Después, instituida la República, los intelectuales progresistas
prosiguen la lucha por la democracia y la desaparición de los rezagos
coloniales en los campos. En la larga lucha contra el conservadurismo y la
tiranía, Pedro Moncayo, el viejo militante de la Sociedad de El Quiteño Libre y Pedro Carbo, patriarca de los
liberales guayaquileños, ambos escritores y polemistas de valía que no dejan un
solo momento la trinchera y mueren combatiendo por los principios que propugna
el liberalismo. Federico Proaño, joven periodista y literato galano, sufre la
cárcel y el destierro defendiendo sus ideas. Y sobre todos ellos, se levanta la
figura cimera de Montalvo. Desde aquí o desde la lejanía del triste ostracismo,
siempre deja oír su voz para estigmatizar a los déspotas o para clamar por la
libertad y la justicia. La Dictadura
Perpetua es el inri sobre la
frente de García Moreno, símbolo y personificación del despotismo. Y la Mercurial Eclesiástica, es la denuncia
más honda y más clamorosa, adornada con las galas del estilo, que se haya
escrito contra la intolerancia.
Luego se verifica la revolución liberal comandada por Alfaro,
revolución que lleva al poder a la burguesía y que tiene un carácter
progresista no obstante sus limitaciones.
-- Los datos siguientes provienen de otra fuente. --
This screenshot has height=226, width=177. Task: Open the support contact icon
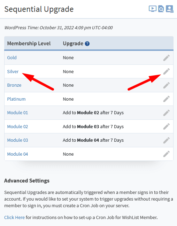point(170,9)
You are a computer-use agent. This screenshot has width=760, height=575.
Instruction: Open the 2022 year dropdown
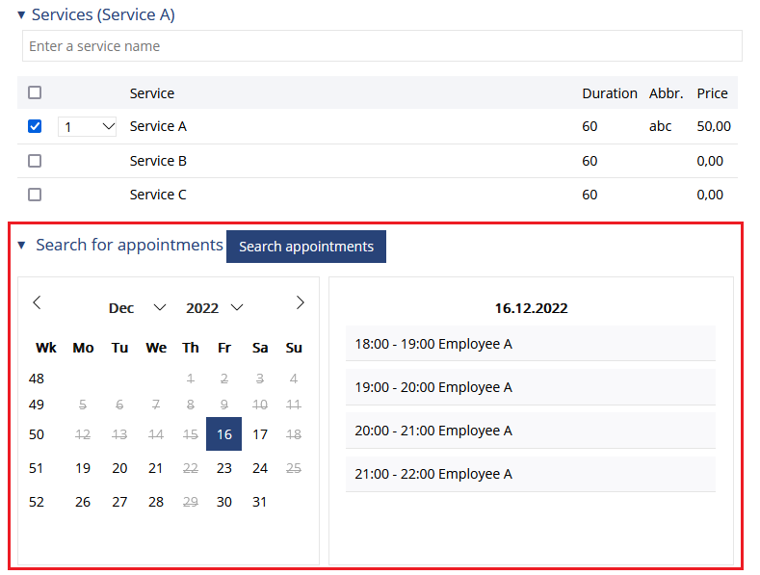(214, 308)
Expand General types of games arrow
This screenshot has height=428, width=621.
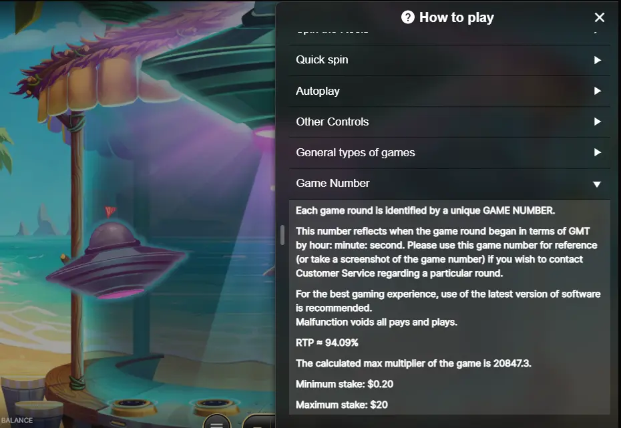[597, 152]
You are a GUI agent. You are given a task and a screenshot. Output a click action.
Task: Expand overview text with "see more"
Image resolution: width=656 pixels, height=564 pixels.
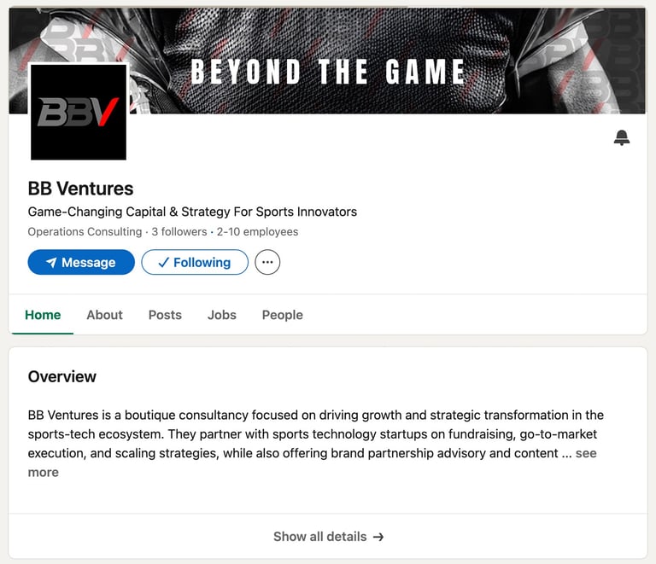click(585, 454)
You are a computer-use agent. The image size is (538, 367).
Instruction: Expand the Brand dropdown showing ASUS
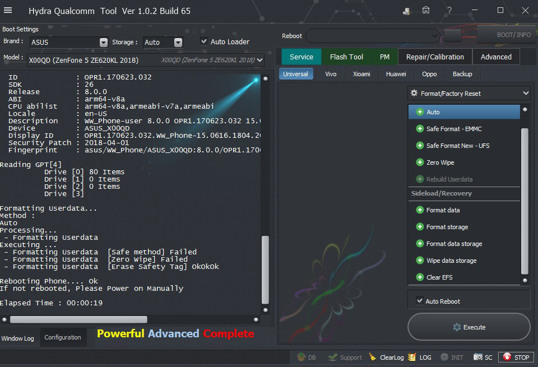[104, 43]
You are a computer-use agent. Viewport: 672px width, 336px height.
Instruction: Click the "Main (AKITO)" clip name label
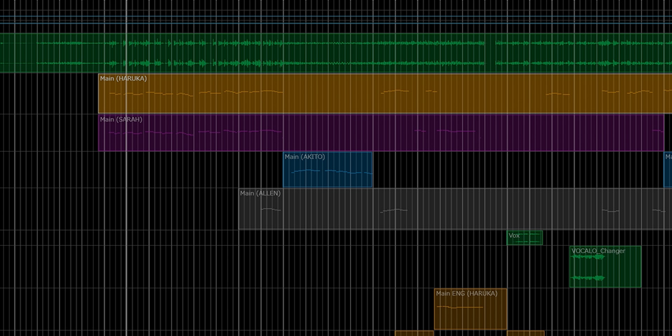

Al lado del Viejo Luchador, otra vez,
está toda una brillante pléyade de intelectuales ecuatorianos, que ahora ya no
son solo los teóricos y expositores de la doctrina, sino que, uniendo la teoría
con la práctica, se convierten en legisladores y
estadistas, que plasman en leyes las ideas.
Los más radicales de ellos son los que patrocinan principios avanzados para la
época, conforme se puede constatar si se revisan las actas de los Congresos y
el legado jurídico del liberalismo. Obra de ellos son, en su mayor parte, las
nuevas libertades que desde entonces airean el cielo de la patria, así como
también las leyes de beneficio social que se promulgan. Son obra de Abelardo
Moncayo, el poeta y dramaturgo que escribe ese patético alegato contra el
concertaje. De Luciano Coral, autor de varios libros y periodista de combate.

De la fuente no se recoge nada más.